Colorado Jury Instructions-Criminal (COLJI-Crim) (2016)
“Dwelling” means a building which is used, intended to be used, or usually used by a person for habitation.
+ [“Dwelling” does not include any place of habitation in a detention facility.]
1. See § 18-1-901(3)(g), C.R.S. 2016; + § 18-1-704.5(5), C.R.S. 2016 (use of deadly physical force against an intruder).
2. See People v. Jiminez, 651 P.2d 395 (Colo. 1982) (the definition of dwelling encompasses the entire residential structure including an attached garage); People v. Morales, 2012 COA 2, ¶¶ 58-76, 298 P.3d 1000, 1011-14 (“the phrase ‘intended to be used’ includes future use in addition to present use, and, therefore, existing homes undergoing renovation are ‘dwellings,’ provided they are intended to be used for habitation”); People v. Cushinberry, 855 P.2d 18, 19 (Colo. App. 1992) (the common areas of an apartment building, such as a stairwell, do not constitute a dwelling); People v. Germany, 586 P.2d 1006, 1009 (Colo. App. 1978) (a hospital room falls within the definition of a dwelling), rev’d on other grounds, 599 P.2d 904 (Colo. 1979).

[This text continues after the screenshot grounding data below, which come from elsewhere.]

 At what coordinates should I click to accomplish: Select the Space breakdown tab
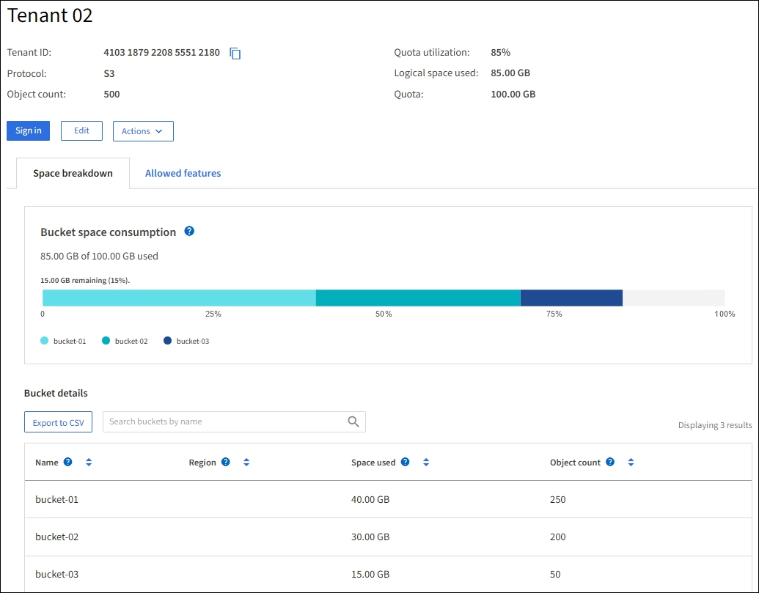73,174
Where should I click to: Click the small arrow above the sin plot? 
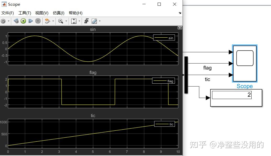(x=180, y=27)
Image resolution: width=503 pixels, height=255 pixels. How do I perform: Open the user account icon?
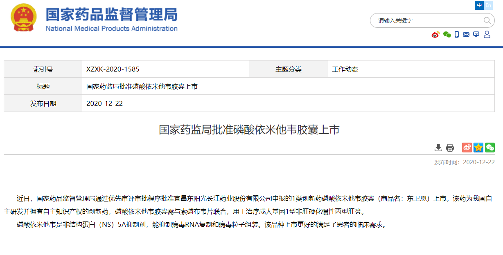487,35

3. + The court should only include the bracketed paragraph where the defendant has raised the affirmative defense of use of physical force, including deadly physical force (intruder into a dwelling), and only then if the context does not require otherwise. See Instruction H:15; see also Instruction F:97 (defining “detention facility” (second degree assault involving a bodily fluid or a hazardous material; riots in detention facilities; use of marijuana in detention facilities)).
4. + The bracketed paragraph derives from a 2016 legislative amendment. See Ch. 87, sec. 1, § 18-1-704.5, 2016 Colo. Sess. Laws 245, 245. In People v. Alaniz, 2016 COA 101, ¶ 36, __ P.3d __, the court of appeals analyzed the statute as it existed prior to the amendment, but it also suggested that the General Assembly intended the amendment to prevent prisoners from claiming immunity when using force against someone within their cell. See id. (“The People argue that public policy reasons should prevent incarcerated felons from claiming ‘make-my-day’ immunity. . . . The General Assembly is free to amend the statute . . . and indeed has already done so, but we must apply the statute in effect at the time of the charged offense.” (emphasis added)).
5. + In 2016, pursuant to new legislation, the Committee added the bracketed paragraph to the instruction, modified the citation in Comment 1, and added Comments 3 and 4. See Ch. 87, sec. 1, § 18-1-704.5, 2016 Colo. Sess. Laws 245, 245.